Below are some records. Print exactly the lines between the one holding "[Festiwal Nauki w" and the one holding "Stadtgeschehen & Veranstaltungen (351, 259)", inclusive, and nothing else.
----
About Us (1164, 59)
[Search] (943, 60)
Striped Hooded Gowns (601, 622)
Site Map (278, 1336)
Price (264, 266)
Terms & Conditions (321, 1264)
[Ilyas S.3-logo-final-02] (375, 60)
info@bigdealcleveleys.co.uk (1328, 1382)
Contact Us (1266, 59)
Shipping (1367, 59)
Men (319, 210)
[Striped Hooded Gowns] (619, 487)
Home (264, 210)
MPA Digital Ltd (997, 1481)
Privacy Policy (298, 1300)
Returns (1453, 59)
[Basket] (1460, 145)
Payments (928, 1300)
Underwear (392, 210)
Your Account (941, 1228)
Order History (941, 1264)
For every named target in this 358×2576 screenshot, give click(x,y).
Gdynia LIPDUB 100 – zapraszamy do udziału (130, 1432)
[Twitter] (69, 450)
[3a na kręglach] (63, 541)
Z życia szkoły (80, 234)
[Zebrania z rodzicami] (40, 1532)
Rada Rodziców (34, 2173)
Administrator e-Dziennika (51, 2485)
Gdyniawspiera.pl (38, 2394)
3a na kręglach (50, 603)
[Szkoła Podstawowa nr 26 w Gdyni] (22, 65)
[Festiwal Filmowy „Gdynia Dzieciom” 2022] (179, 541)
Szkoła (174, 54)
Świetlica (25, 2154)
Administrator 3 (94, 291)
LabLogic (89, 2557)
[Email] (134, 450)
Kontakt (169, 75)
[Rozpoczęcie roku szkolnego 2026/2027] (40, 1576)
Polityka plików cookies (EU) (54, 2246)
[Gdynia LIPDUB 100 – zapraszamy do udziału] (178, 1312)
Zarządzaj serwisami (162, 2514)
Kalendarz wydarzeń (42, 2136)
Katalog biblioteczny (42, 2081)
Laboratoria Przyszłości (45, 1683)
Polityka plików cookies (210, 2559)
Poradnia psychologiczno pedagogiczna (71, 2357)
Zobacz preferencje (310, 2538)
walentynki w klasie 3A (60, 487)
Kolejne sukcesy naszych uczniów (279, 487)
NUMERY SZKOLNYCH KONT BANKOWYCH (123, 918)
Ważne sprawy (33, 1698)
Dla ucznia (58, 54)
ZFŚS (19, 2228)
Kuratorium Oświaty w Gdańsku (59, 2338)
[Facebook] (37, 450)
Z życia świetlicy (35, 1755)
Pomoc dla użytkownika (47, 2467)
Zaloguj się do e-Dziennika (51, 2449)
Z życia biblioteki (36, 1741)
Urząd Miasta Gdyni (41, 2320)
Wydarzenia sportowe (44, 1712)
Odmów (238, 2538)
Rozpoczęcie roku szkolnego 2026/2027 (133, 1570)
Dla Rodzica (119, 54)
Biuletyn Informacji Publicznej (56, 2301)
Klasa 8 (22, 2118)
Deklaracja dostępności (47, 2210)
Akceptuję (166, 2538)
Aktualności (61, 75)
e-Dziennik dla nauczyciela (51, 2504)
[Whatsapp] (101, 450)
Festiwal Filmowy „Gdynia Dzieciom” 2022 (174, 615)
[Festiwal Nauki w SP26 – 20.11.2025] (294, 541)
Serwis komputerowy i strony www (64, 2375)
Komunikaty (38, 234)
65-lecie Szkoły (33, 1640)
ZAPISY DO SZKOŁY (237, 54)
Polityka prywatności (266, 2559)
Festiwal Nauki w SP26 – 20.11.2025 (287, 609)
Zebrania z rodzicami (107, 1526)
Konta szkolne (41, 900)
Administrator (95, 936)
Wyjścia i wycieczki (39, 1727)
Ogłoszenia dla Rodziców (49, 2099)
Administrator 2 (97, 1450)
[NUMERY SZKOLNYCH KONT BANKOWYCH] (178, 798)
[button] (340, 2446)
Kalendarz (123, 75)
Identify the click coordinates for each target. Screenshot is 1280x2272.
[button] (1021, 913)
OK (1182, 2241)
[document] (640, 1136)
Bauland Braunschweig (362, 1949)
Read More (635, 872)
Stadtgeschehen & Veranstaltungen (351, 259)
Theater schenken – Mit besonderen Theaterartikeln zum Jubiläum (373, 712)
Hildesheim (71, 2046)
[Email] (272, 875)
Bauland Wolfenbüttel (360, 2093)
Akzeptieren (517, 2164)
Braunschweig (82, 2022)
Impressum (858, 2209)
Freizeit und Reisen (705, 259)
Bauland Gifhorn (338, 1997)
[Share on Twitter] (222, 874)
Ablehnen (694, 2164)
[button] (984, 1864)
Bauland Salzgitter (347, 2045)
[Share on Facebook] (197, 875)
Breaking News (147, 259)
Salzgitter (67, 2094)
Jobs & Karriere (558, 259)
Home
----
SOLVED PROBLEM
[Festiwal Nauki w SP26 – 20.11.2025] (294, 541)
Serwis komputerowy i strony www (64, 2375)
Komunikaty (38, 234)
65-lecie Szkoły (33, 1640)
ZAPISY DO SZKOŁY (237, 54)
Polityka prywatności (266, 2559)
Festiwal Nauki w SP26 – 20.11.2025 (287, 609)
Zebrania z rodzicami (107, 1526)
Konta szkolne (41, 900)
Administrator (95, 936)
Wyjścia i wycieczki (39, 1727)
Ogłoszenia dla Rodziców (49, 2099)
Administrator 2 (97, 1450)
[NUMERY SZKOLNYCH KONT BANKOWYCH] (178, 798)
[button] (340, 2446)
Kalendarz (123, 75)
Identify the click coordinates for each target. Screenshot is 1280x2272.
[button] (1021, 913)
OK (1182, 2241)
[document] (640, 1136)
Bauland Braunschweig (362, 1949)
Read More (635, 872)
Stadtgeschehen & Veranstaltungen (351, 259)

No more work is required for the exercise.